Jango fit un effort pour exprimer sa reconnaissance.

— C'est un plaisir de travailler avec les couleurs que vous m'avez données.

— Bien vrai ? Vous avez peint quoi ?

— Un portrait.

— Oh, s'exclama la boulangère, il est portraitiste…

Jango pensa qu'en effet il était portraitiste depuis trois heures de l'après-midi ; il en fut tout ragaillardi.

Il passa son bras à la taille de sa compagne. La femme possédait des hanches confortables sur lesquelles la main se complaisait.

— C'est le portrait de qui que vous avez fait ?

— De personne. Enfin, je veux dire : de quelqu'un qui n'existe plus.

— Vous pouvez peindre de mémoire ? Mais c'est formidable !… Et pour la ressemblance ?

— Elle y est, affirma Jango.

Il se dit que son assurance pouvait passer pour de la vanité.

— C'est dommage que mon sujet soit mort, sans cela vous auriez pu comparer…

La boulangère dit qu'elle regrettait ; et est-ce que c'était quelqu'un de votre famille ? Non ? Ah, tant mieux ! Un homme ou une femme ? Un homme ! Et de quoi qu'il était mort ? Subitement ? C'est triste de mourir subitement. De mourir doucement aussi, d'ailleurs. La mort, c'est jamais bien drôle, n'est-ce pas ? Rien que d'y penser, ça lui faisait taper le cœur… Sérieusement ! Jango pouvait toucher ! Mettez votre main là ! Ah, ah ! Qu'est-ce qu'elle lui disait ? Non, elle n'était pas cardiaque… Ça venait des nerfs… Chaque fois qu'elle était émue, son cœur s'emballait.

Jango oublia d'écouter la suite et de retirer la main.

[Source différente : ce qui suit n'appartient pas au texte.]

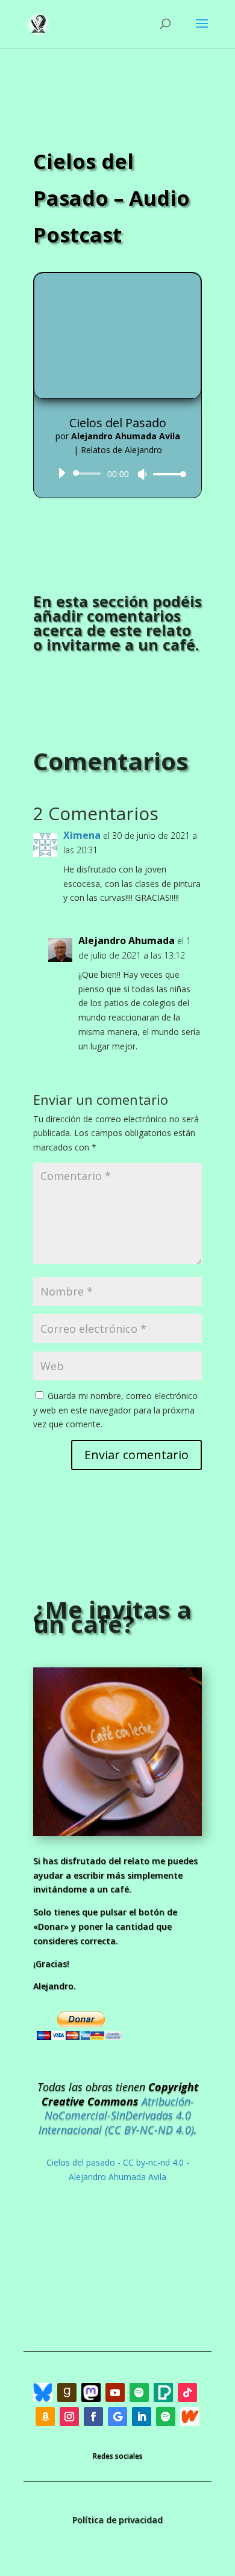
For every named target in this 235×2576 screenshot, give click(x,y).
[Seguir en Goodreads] (67, 2392)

Pendant que sa compagne jacassait, il réfléchissait pour son compte ; et comme réfléchir vous laisse l'usage de vos mains, il se servait des siennes pour palper les seins fermes et copieux de la boulangère.

Ils marchèrent jusqu'à l'obscurité, en tournant en rond pour ne pas sortir du bois.

Jango pensait à son travail du lendemain. En honnête homme, il était préoccupé par la bonne exécution de la besogne. Il faudrait qu'il prépare son matériel et ses arguments, qu'il change l'aiguille de la seringue car elle était un peu tordue. Qui sait si ce simple détail n'expliquait pas les hésitations du colonel ?… Il avait promis au petit homme plus-large-que-haut que son épouse serait expédiée en douceur et il entendait bien tenir parole.

Édith s'interrompit et regarda Jango d'un air surpris :

— Ça ne va pas ? Vous semblez tout chose.

Une inquiétude égoïste perçait dans sa voix. En forte gaillarde, douée d'un solide appétit, elle redoutait que les instants d'isolement tournassent à la rêverie. Si elle exigeait de l'éducation de ses partenaires, du moins attendait-elle d'eux des qualités physiques en rapport.

Les baisers échangés avec Jango, le matin, lui avaient paru de bon augure. Elle se mit à le surveiller en coin et son bavardage décrut considérablement.

Jango s'aperçut du changement d'attitude de sa compagne. Il en devina aisément la cause.

— Si on s'asseyait ? proposa-t-il.

Elle refusa.

— Je serai correct, promit-il.

— C'est pas pour ça… C'est à cause de la rosée…

Il l'embrassa dans le cou. Elle poussa un petit gloussement de femme chatouillée et, dans le noir, chercha sa bouche de tout son mufle. Leur baiser se prolongea. Jango se demandait comment elle s'y prenait pour respirer.

Désireux de conclure le rendez-vous galant, il adossa la brune ardente à un arbre et s'attaqua à l'honneur du boulanger.

A cet instant, une sonnerie de cor tomba des coteaux bordant la rive de la Seine.

— C'est mon mari qui s'exerce, murmura Édith d'une voix déjà faible.

La martiale musique communiqua à Jango l'ardeur qui lui manquait.

Il remercia mentalement la providence de le soutenir par de vaillantes et altières sonorités dans un moment somme toute difficile, et embrocha gaillardement sa partenaire contre l'arbre sur un rythme cadencé par le cor de chasse du malheureux boulanger.